DATASET RECORDS:
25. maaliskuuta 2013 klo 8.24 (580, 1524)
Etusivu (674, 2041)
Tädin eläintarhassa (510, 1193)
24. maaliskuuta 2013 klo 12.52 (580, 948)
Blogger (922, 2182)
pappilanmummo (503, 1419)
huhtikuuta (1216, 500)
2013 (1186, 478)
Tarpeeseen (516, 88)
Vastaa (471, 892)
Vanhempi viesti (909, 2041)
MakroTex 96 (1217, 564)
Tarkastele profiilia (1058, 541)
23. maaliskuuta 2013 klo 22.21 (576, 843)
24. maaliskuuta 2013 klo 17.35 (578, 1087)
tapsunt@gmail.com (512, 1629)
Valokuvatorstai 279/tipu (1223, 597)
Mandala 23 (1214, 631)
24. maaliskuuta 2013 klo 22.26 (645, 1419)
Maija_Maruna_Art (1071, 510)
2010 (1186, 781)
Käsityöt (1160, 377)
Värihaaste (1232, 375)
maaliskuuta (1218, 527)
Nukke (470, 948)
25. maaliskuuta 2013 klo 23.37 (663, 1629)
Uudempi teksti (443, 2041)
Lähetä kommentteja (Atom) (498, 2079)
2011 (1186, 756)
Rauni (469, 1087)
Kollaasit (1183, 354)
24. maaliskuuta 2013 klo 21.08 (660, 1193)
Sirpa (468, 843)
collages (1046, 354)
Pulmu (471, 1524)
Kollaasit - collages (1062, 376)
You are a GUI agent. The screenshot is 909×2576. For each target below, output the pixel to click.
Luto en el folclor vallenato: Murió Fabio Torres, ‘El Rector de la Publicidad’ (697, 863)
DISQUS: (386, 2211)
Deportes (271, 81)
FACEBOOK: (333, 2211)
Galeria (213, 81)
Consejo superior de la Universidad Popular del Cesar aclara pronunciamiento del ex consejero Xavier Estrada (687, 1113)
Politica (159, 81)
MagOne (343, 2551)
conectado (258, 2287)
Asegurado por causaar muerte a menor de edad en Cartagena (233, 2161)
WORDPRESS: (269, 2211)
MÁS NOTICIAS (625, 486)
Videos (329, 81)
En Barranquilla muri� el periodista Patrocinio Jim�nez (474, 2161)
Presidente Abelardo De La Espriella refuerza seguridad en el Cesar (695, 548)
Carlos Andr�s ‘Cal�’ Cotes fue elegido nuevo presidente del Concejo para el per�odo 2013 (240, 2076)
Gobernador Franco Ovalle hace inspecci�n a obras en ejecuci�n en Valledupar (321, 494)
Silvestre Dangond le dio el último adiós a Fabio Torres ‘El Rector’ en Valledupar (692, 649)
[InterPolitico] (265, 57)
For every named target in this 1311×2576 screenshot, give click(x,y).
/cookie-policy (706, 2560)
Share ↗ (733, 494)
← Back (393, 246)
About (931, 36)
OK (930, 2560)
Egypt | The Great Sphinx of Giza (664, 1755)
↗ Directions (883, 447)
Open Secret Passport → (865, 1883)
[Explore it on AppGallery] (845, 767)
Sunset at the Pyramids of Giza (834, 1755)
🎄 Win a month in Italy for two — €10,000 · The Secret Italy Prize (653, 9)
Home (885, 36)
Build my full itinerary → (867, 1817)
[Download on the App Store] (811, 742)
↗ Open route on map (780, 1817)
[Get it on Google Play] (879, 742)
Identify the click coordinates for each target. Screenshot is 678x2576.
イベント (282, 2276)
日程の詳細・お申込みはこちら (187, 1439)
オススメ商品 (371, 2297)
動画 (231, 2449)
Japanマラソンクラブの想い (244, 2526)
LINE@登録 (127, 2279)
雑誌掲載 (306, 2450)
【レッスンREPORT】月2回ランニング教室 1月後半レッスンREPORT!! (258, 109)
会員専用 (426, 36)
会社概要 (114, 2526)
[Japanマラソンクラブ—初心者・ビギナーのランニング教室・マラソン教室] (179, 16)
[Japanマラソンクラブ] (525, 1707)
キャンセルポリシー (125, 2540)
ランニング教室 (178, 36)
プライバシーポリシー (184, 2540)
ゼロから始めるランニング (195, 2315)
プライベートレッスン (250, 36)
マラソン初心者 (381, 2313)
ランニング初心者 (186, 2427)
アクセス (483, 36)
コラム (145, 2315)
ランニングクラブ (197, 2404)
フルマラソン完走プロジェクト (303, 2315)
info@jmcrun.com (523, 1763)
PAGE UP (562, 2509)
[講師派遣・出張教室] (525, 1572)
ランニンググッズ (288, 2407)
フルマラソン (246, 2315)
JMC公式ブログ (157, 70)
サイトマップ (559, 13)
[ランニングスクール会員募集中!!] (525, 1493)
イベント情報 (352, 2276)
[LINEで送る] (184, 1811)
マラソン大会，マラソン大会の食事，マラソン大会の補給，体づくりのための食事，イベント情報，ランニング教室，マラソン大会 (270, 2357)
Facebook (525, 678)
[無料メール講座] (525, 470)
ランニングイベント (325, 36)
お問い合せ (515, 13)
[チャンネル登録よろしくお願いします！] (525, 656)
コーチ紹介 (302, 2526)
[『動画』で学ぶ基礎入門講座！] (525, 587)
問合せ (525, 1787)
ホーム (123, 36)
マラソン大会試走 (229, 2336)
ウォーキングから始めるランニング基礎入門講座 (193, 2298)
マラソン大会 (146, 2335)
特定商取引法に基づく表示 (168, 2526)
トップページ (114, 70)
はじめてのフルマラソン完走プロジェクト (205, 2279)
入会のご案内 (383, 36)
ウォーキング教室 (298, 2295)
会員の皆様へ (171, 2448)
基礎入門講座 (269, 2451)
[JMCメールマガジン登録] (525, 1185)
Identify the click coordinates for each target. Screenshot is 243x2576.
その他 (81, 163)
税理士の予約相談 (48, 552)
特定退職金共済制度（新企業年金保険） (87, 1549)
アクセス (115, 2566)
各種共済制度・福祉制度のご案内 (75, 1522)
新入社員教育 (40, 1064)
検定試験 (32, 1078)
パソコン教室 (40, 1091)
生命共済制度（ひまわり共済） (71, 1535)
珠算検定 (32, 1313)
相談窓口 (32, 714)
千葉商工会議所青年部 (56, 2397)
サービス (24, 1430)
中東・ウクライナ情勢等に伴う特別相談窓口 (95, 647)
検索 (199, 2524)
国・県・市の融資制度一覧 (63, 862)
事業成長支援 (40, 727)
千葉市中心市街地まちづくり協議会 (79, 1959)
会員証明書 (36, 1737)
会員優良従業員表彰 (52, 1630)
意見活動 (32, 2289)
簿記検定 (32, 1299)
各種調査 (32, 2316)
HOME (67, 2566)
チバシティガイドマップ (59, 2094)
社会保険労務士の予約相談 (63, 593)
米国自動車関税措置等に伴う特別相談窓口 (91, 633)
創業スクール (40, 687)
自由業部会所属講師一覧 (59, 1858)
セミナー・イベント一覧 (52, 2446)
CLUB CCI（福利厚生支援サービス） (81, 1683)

EXERCISE INSTRUCTIONS: Among the entries above, find the line with "Videos (329, 81)" and the line with "PAGE UP (562, 2509)"; give again exactly these two lines and all lines between them.

EXERCISE RESULT:
Videos (329, 81)
En Barranquilla muri� el periodista Patrocinio Jim�nez (474, 2161)
Presidente Abelardo De La Espriella refuerza seguridad en el Cesar (695, 548)
Carlos Andr�s ‘Cal�’ Cotes fue elegido nuevo presidente del Concejo para el per�odo 2013 (240, 2076)
Gobernador Franco Ovalle hace inspecci�n a obras en ejecuci�n en Valledupar (321, 494)
Silvestre Dangond le dio el último adiós a Fabio Torres ‘El Rector’ en Valledupar (692, 649)
[InterPolitico] (265, 57)
For every named target in this 1311×2576 screenshot, give click(x,y).
/cookie-policy (706, 2560)
Share ↗ (733, 494)
← Back (393, 246)
About (931, 36)
OK (930, 2560)
Egypt | The Great Sphinx of Giza (664, 1755)
↗ Directions (883, 447)
Open Secret Passport → (865, 1883)
[Explore it on AppGallery] (845, 767)
Sunset at the Pyramids of Giza (834, 1755)
🎄 Win a month in Italy for two — €10,000 · The Secret Italy Prize (653, 9)
Home (885, 36)
Build my full itinerary → (867, 1817)
[Download on the App Store] (811, 742)
↗ Open route on map (780, 1817)
[Get it on Google Play] (879, 742)
Identify the click coordinates for each target. Screenshot is 678x2576.
イベント (282, 2276)
日程の詳細・お申込みはこちら (187, 1439)
オススメ商品 (371, 2297)
動画 (231, 2449)
Japanマラソンクラブの想い (244, 2526)
LINE@登録 (127, 2279)
雑誌掲載 (306, 2450)
【レッスンREPORT】月2回ランニング教室 1月後半レッスンREPORT!! (258, 109)
会員専用 (426, 36)
会社概要 (114, 2526)
[Japanマラソンクラブ—初心者・ビギナーのランニング教室・マラソン教室] (179, 16)
[Japanマラソンクラブ] (525, 1707)
キャンセルポリシー (125, 2540)
ランニング教室 (178, 36)
プライバシーポリシー (184, 2540)
ゼロから始めるランニング (195, 2315)
プライベートレッスン (250, 36)
マラソン初心者 (381, 2313)
ランニング初心者 (186, 2427)
アクセス (483, 36)
コラム (145, 2315)
ランニングクラブ (197, 2404)
フルマラソン完走プロジェクト (303, 2315)
info@jmcrun.com (523, 1763)
PAGE UP (562, 2509)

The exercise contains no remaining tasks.